裂解液产品描述:Baculovirus-Insect Cell lysate that Mouse AARS / alanyl-tRNA synthetase transfected / overexpressed for Western blot (WB) positive control. The whole cell lysate is provided in 1X Sample Buffer (1X modified RIPA buffer+1X SDS loading buffer).
裂解液表达宿主:Baculovirus-Insect cells
裂解液制备方法:Cell lysate was prepared by homogenization of the over-expressed cells in ice-cold modified RIPA Lysis Buffer with cocktail of protease inhibitors (Sigma). Cell debris was removed by centrifugation. Protein concentration was determined by Bradford assay (Bio-Rad protein assay, Microplate Standard assay). The cell lysate was boiled for 5 min in 1 x SDS loading buffer (50 mM Tris-HCl pH 6.8, 12.5% glycerol, 1% sodium dodecylsulfate, 0.01% bromophenol blue) containing 5% b-mercaptoethanol, and lyophilized.
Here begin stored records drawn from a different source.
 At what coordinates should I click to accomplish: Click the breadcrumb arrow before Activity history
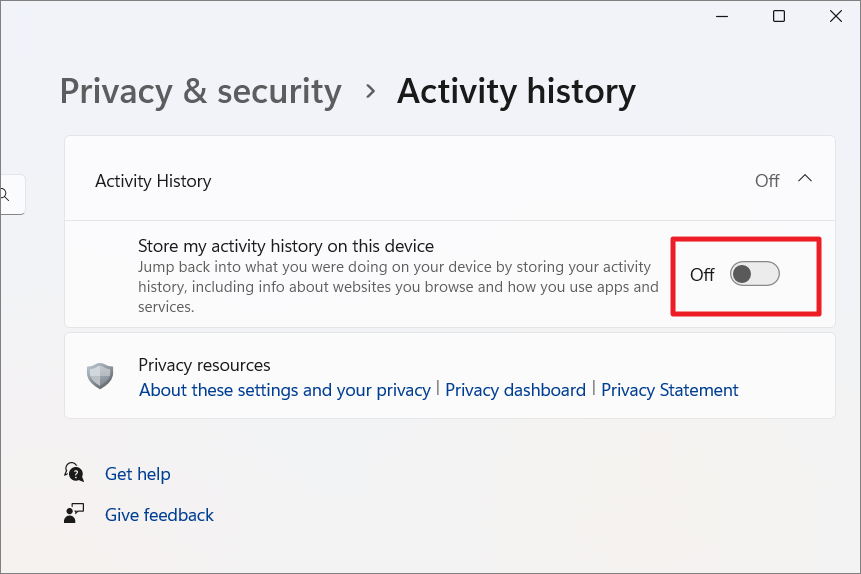[370, 91]
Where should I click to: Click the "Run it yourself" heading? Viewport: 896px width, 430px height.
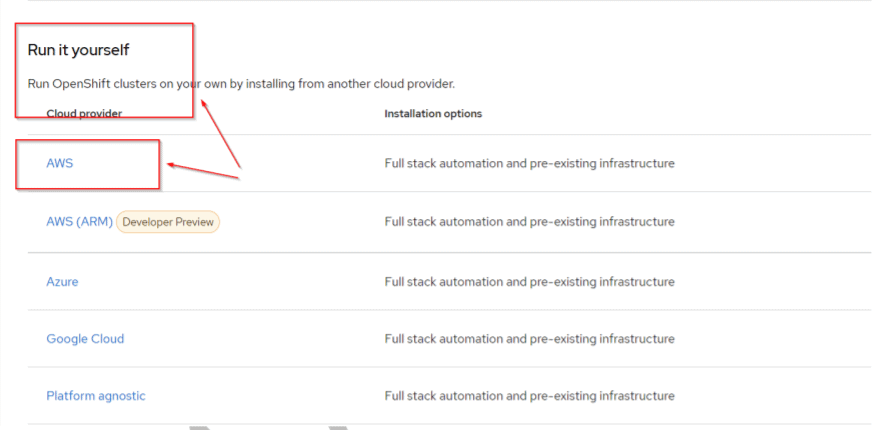pos(78,50)
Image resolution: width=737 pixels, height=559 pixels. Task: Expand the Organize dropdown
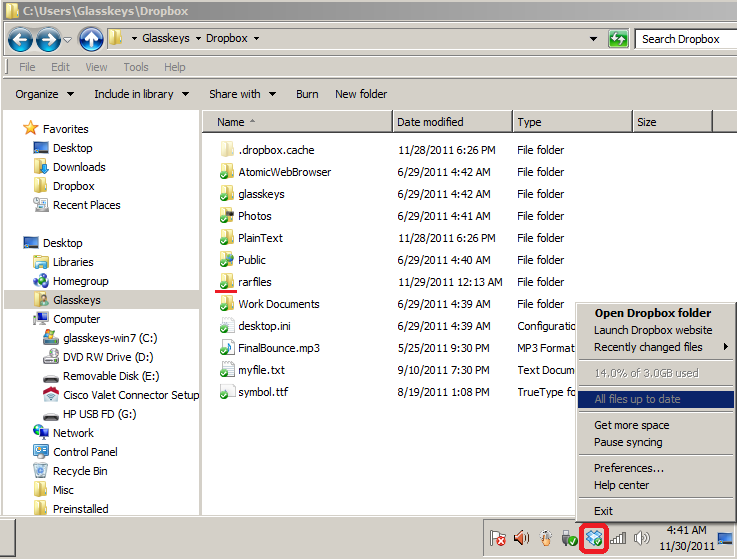point(44,94)
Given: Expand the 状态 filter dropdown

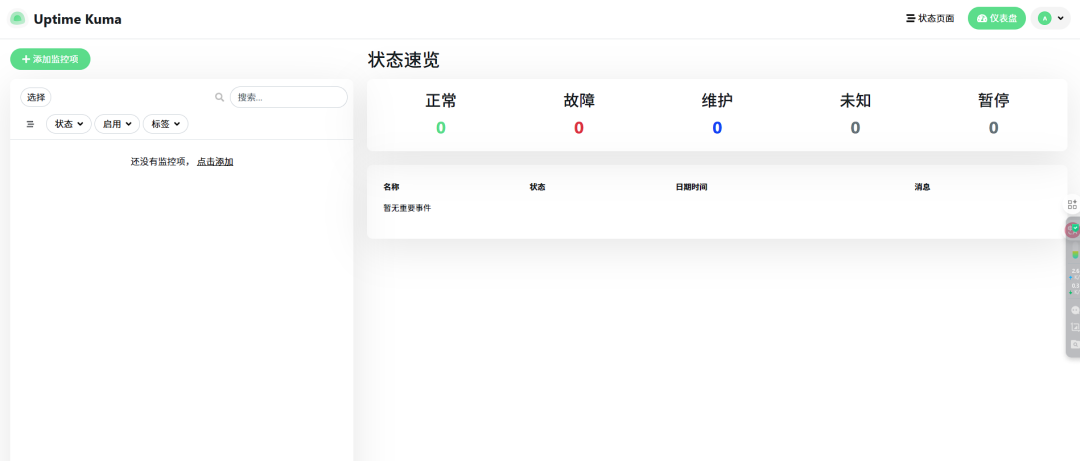Looking at the screenshot, I should coord(69,124).

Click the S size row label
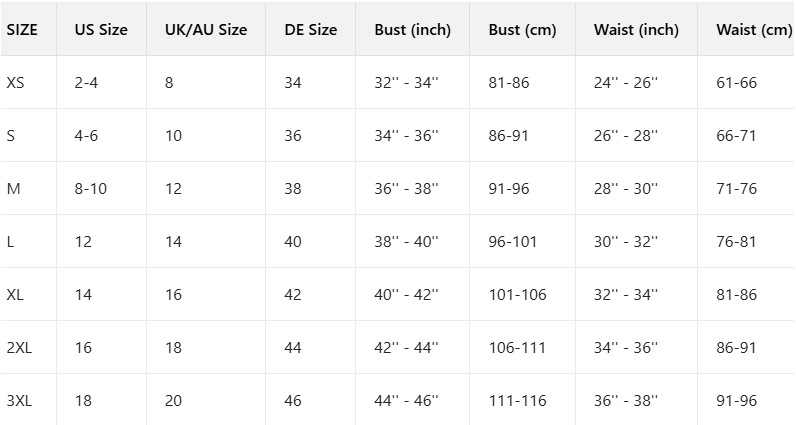pyautogui.click(x=11, y=135)
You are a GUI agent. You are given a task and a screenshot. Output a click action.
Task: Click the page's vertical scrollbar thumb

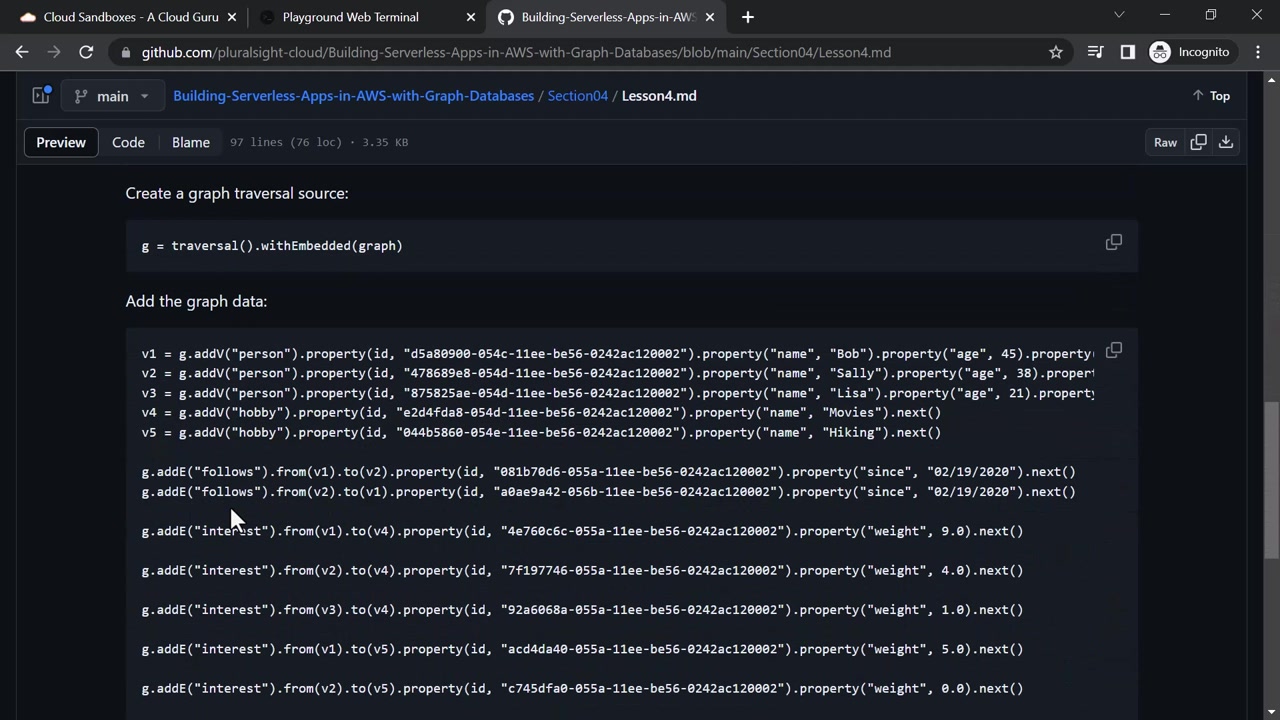coord(1271,480)
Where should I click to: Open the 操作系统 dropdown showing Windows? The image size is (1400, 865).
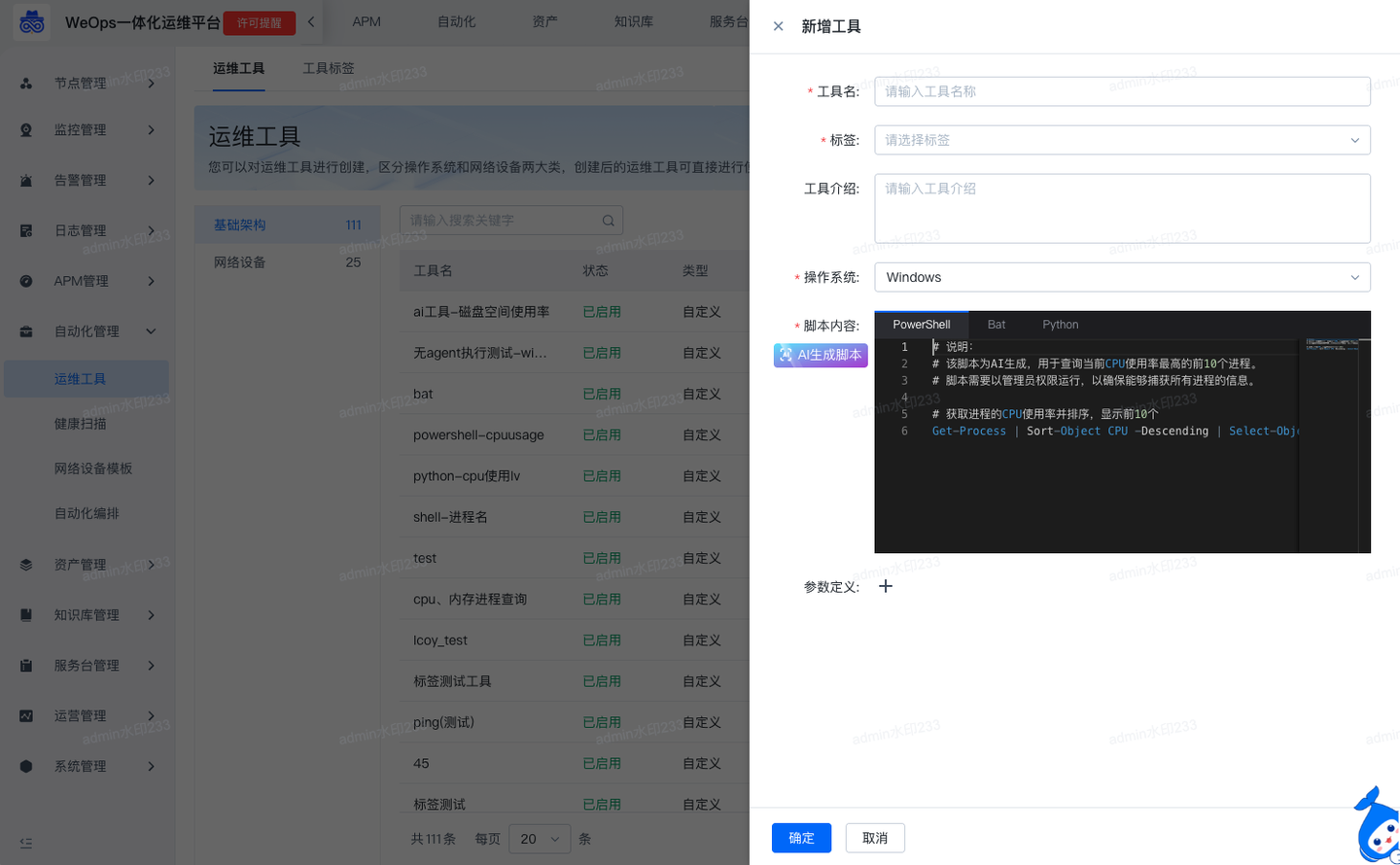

裂解液Buffer:Modified RIPA Lysis Buffer: 50 mM Tris-HCl pH 7.4, 150 mM NaCl, 1mM EDTA, 1% Triton X-100, 0.1% SDS, 1% Sodium deoxycholate, 1mM PMSF.
裂解液质控信息:12.5% SDS-PAGE Stained with Coomassie Blue after protein purification.
裂解液使用建议:1. Centrifuge the tube for a few seconds and ensure the pellet at the bottom of the tube. 2. Re-dissolve the pellet using 200μL pure water and boil for 2-5 min.
裂解液稳定性:Samples are stable for up to twelve months from date of receipt.
裂解液使用说明:Western blot (WB): Use at an assay dependent dilution. Other Applications: Not tested. Optimal dilutions/concentrations should be determined by the end user.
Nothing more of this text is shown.